> EXERCISE INSTRUCTIONS
1 > Translate this sentence from the passage about the drow into Spanish: "Only the aged are used as food, as the survival of the young is seen as the future of the People."
2 > From the passage about the drow, write out the part that opens with the words containing "The drow are" and closes with "arms in earnest.".
3 > Write what comes next in the passage about the drow, picking up right after its final sentence.

> PASSAGE PROVIDED
######
The drow are the most widespread and powerful of the known Underdark cultures. Strife among themselves, and a lust for a personal power and commercial gain, always prevents drow from gathering in any concerted effort against foes. This is probably the only thing that keeps many kuo-toa, jermlaine, and disir communities intact; the drow could easily wipe out
weaker neighbors if they took up arms in earnest.
 
     Oddly enough, rule over all the subterranean races (even to the powerful mind flayers and aboleth) is the ultimate goal of drow - “the First Part of the Destiny of the People,” as priests of Lloth put it. The Second Part is the extermination of all other elven races, including the seizing of
surface lands and holdings. Lloth and her clergy do not, however, advocate any sort of “holy war”. Lolth sees her People best served by the competitive striving of individuals, cabals and factions among drow society and her priesthood, and by the efforts of individual drow communities. In this way, the race grows stronger without breeding in decadence, weakness, and laziness. 
 
     Drow even practice cannibalism when their numbers grow too great for a given hold or community. Only the aged are used as food, as the survival of the young is seen as the future of the People. Population pressures like this result because sending out expeditions to found new holds is thought too likely to provoke war with powerful neighbors.
######
> DATASET SECTION
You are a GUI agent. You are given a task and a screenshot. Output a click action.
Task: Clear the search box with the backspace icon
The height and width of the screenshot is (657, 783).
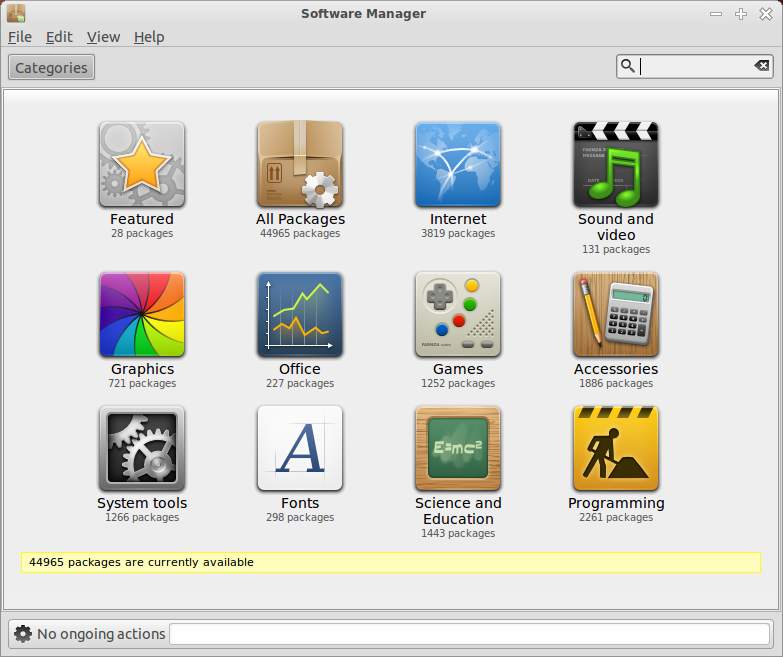click(762, 66)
######
> RESULTS IN ORDER
1 > Solo los ancianos se usan como alimento, ya que la supervivencia de los jóvenes se considera el futuro del Pueblo.

2 >
The drow are the most widespread and powerful of the known Underdark cultures. Strife among themselves, and a lust for a personal power and commercial gain, always prevents drow from gathering in any concerted effort against foes. This is probably the only thing that keeps many kuo-toa, jermlaine, and disir communities intact; the drow could easily wipe out
weaker neighbors if they took up arms in earnest.

3 >
 
     Plans to further drow rule and influence are supported with the greatest enthusiasm by drow whose present social position is good, if they are not threatened by the plan. Drow of low class are most likely to support plans that involve open warfare, or strife among drow. 
  
If drow are treacherous among themselves, they are even more so in their dealings with others. Drow will readily “negotiate” with other races over matters of boundaries, trade, and peace. They will break any such agreements and treaties the moment that terms no longer seem advantageous (bargains with “lesser races” are not considered binding). Most races have
learned to be cautious and alert when dealing with drow, and to have several the treachery when - not if - it comes. 
 
     Above all others, deep gnomes hate the drow. Conversely, in all the Underdark, there is no creature the dark elf enjoys slaying more than a svirfneblin. Other traditional drow foes include dwarves, humans, and other elves of all sorts. Duergar, illithids, and lesser races of the Underdark are traded with, but never trusted or befriended, except by the most worldly and
experienced drow merchants. 
  
This is not to say that drow are an unruly, unpredictable mob of violent berserkers, engaged in a sort of endless civil war. (Actually, a more apt description to some would be that they are a decadent, status-obsessed nest of vipers engaged in an endless controlled civil war.) They strive always for personal ascendancy, yes, but their striving is governed by rules and
group-loyalties. 
  
Even if freed from the authority of an established House, ruler, or realm, drow instinctively band together in groups. Survival, to these warlike folk (so often at sword’s point among themselves) is often a matter of numbers, trusted battle-companions, and tactics.